(Objectif 1) Pouvez-vous recopier à l'identique les entrées, de la ligne contenant « The image size » jusqu'à la ligne contenant « Task: Select the Output tab », ces deux lignes comprises ?

(Extrait du texte)

===

Jim Page renonce aux Crusaders, et à son avenir de guitariste vedette d’un groupe de rock traditionnel. Petite ironie du sort : c’est précisément en ce mois d’octobre 1962 que la révolution pop commence, avec le premier 45 tours des Beatles, Love me do.
De retour à Epsom, Page s’inscrit aux Beaux-Arts, au Surrey Sutton’s College. Il a toujours aimé peindre et dessiner mais, avec la quadrichromie naissante, la publicité et les magazines font de ce secteur une explosion. Ces art schools vont devenir une véritable mine pour la culture pop : on y laisse les étudiants bricoler tant qu’ils veulent, pas seulement la photographie, les affiches ou les caméras, mais leurs guitares et instruments – Page dit que toute cette période, et dans l’école même, il joue au moins une heure.

Page confirme qu’il aura passé, cet hiver-là, plus de temps à peindre qu’à jouer. Mais n’a jamais condescendu à les montrer, ces toiles qu’il aurait peintes : est-ce que formes et couleurs y dialoguent avec ses inventions musicales intérieures ? Quand on écoute Presence ou Houses Of The Holy, on essaye d’imaginer quelles seraient les toiles qui accompagneraient la musique de Led Zeppelin : sombres et enflammées ? Heurtant au désordre du monde, comme chez Bosch ? Hiératiques comme un monochrome de Klein ou les plaques de métal soudées de Richard Serra ?

Sans doute en tout cas très loin de l’univers Beuys et Warhol, deux monstres sacrés des révolutions esthétiques de l’époque : à part une brève rencontre radiophonique avec Burroughs, auquel Page ne répondra que par monosyllabes contraints, il n’y aura jamais de croisement entre Led Zeppelin et l’intelligentsia artistique de leur temps. Quand on vu la performance où Beuys se fait amener en civière aux États-Unis en refusant d’en toucher le sol, puis enfermer trois jours dans une cage avec un coyote (I Like America and America Likes Me), comment ne pas faire le lien avec les tournées de Led Zeppelin ? C’est au même moment exactement, mai 1974, on en reparlera, que Jimmy Page et son groupe présentent, à New York et Los Angeles, leur marque de disque, Swan Song : peut-être qu’avec Beuys ils étaient dans le même avion.

Donc, Jim Page guitariste de tournée a jeté l’éponge quand, cet automne 1962, tout commence avec le Love me do des Beatles. Jim Page, qui avait un tour d’avance sur les autres guitarises, est maintenant étudiant aux Beaux-Arts et c’est là sa vie principale, avec le Marquee. Le Marquee, cet hiver 1962, c’est l’épicentre. Rappelons les données.

===

(Données disponibles)
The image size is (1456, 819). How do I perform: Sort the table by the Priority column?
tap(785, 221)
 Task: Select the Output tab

===

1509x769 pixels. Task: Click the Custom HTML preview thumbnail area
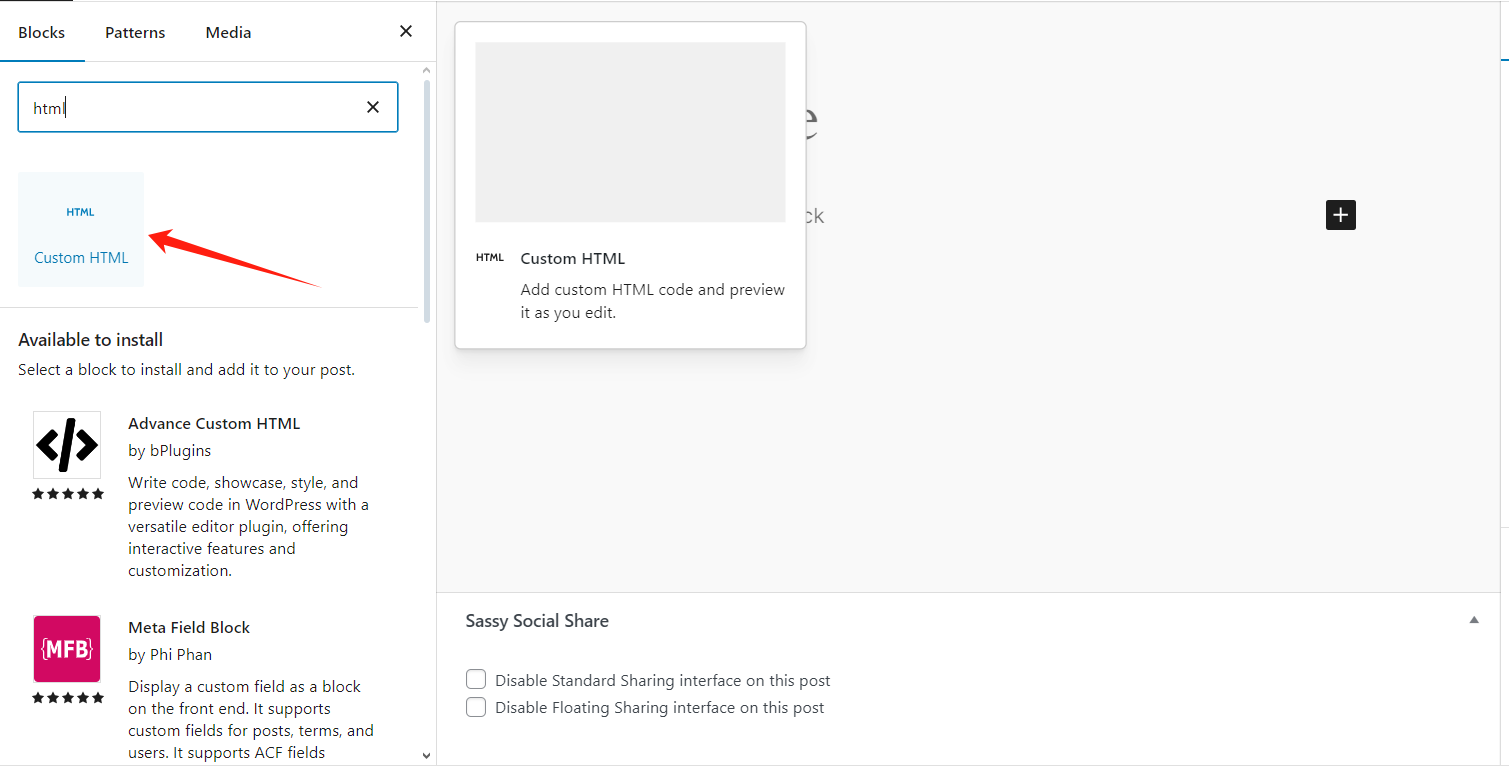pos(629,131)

===

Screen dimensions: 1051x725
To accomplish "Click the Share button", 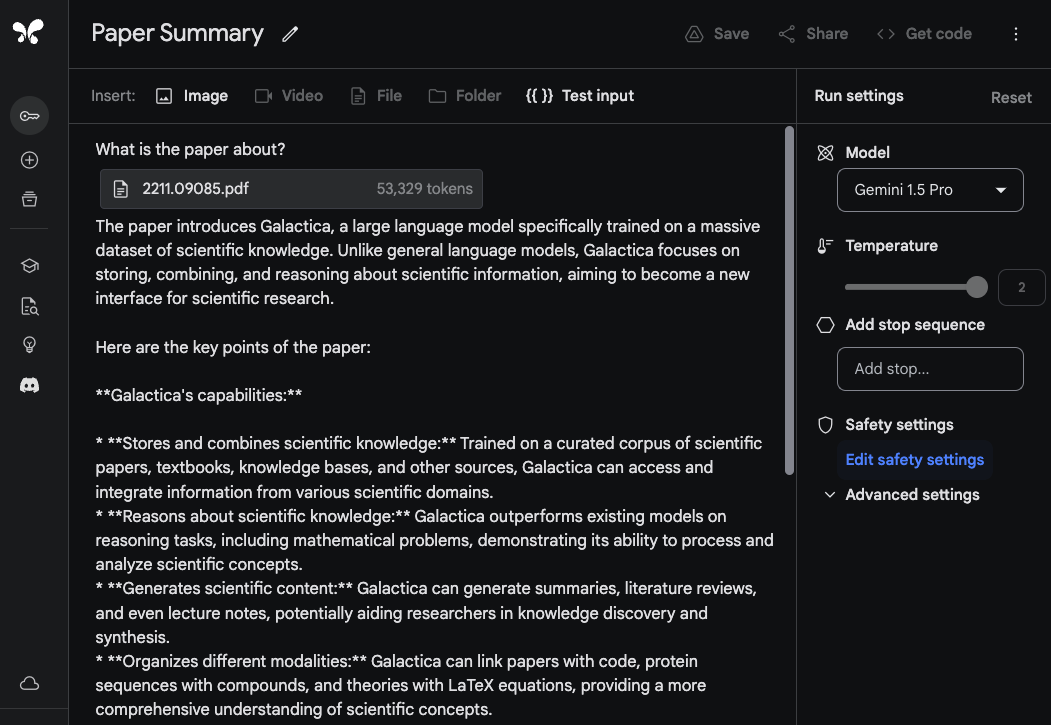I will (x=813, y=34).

===

(Objectif 2)
D'après l'extrait sur Jimmy Page :
(a) Dans quel établissement Page s'inscrit-il à son retour à Epsom ?
(b) Quel disque ouvre la révolution pop en octobre 1962 ?
(c) Quand et dans quelles villes Page et son groupe présentent-ils leur marque de disque Swan Song ?

(Bonne réponse 1)
The image size is (1456, 819). How do I perform: Sort the table by the Priority column?
tap(785, 221)
 Task: Select the Output tab

(Bonne réponse 2)
(a) Aux Beaux-Arts, au Surrey Sutton's College.
(b) Love me do, le premier 45 tours des Beatles.
(c) En mai 1974, à New York et à Los Angeles.